* _INSTRUCCIONES DE LA TAREA_: Reescriba el tramo comprendido desde la línea que contiene "Screen dimensions: 482x539" hasta la línea que contiene "point(1443,652)", ambas incluidas, sustituyendo "magnifier" por "magnifying glass" y dejando todo lo demás sin cambios.

[Registros de texto y de señalización de elementos]
********
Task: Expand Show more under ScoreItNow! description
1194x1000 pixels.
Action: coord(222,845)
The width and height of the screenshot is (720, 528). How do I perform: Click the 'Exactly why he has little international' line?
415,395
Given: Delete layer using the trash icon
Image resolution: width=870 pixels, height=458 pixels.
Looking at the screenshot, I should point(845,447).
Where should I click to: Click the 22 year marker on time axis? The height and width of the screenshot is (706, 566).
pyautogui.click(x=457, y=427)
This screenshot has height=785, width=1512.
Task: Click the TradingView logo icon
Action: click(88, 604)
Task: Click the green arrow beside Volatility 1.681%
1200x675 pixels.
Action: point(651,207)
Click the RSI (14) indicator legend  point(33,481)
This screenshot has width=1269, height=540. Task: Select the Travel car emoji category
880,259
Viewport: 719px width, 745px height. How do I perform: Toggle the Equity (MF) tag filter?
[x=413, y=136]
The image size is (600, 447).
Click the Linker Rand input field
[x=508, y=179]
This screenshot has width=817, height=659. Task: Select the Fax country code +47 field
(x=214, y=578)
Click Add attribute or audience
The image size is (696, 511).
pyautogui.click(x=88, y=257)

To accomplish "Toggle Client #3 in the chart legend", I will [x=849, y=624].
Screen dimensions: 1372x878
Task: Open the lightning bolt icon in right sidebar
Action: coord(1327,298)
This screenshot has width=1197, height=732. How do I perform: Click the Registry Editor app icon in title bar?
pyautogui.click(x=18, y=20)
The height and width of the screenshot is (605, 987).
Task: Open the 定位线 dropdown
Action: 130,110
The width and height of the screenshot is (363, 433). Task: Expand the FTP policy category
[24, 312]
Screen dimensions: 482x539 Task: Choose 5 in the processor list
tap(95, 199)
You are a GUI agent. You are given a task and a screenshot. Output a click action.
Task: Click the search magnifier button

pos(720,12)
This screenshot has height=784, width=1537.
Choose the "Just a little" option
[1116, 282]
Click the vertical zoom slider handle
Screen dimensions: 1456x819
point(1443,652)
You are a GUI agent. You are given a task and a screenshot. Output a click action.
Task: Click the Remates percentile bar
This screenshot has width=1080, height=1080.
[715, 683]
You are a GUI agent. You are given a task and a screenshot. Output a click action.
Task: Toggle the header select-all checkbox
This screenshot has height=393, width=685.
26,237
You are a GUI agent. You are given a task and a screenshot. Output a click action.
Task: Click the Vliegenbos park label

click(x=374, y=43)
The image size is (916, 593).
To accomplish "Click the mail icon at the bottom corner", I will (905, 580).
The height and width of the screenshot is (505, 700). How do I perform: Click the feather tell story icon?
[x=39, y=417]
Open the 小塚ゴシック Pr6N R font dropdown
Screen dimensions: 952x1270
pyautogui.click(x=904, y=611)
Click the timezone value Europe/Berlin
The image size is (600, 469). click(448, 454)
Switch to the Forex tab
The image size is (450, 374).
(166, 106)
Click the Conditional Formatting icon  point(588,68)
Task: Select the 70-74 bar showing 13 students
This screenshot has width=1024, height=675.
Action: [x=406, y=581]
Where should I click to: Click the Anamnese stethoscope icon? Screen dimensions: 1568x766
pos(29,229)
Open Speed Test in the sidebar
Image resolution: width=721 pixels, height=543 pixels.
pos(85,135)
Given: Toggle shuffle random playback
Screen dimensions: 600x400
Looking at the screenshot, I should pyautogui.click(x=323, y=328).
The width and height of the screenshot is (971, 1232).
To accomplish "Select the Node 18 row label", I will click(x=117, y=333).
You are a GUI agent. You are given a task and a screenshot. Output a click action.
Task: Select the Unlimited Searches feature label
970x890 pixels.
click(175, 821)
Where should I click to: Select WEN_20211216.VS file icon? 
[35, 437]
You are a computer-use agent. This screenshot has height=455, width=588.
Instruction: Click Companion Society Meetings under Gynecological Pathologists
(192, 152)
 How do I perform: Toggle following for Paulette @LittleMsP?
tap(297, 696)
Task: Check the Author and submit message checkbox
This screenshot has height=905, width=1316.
********
* _RESULTADO DE LA TAREA_:
Screen dimensions: 482x539 Task: Choose 5 in the processor list
tap(95, 199)
You are a GUI agent. You are given a task and a screenshot. Output a click action.
Task: Click the search magnifying glass button

pos(720,12)
This screenshot has height=784, width=1537.
Choose the "Just a little" option
[1116, 282]
Click the vertical zoom slider handle
Screen dimensions: 1456x819
point(1443,652)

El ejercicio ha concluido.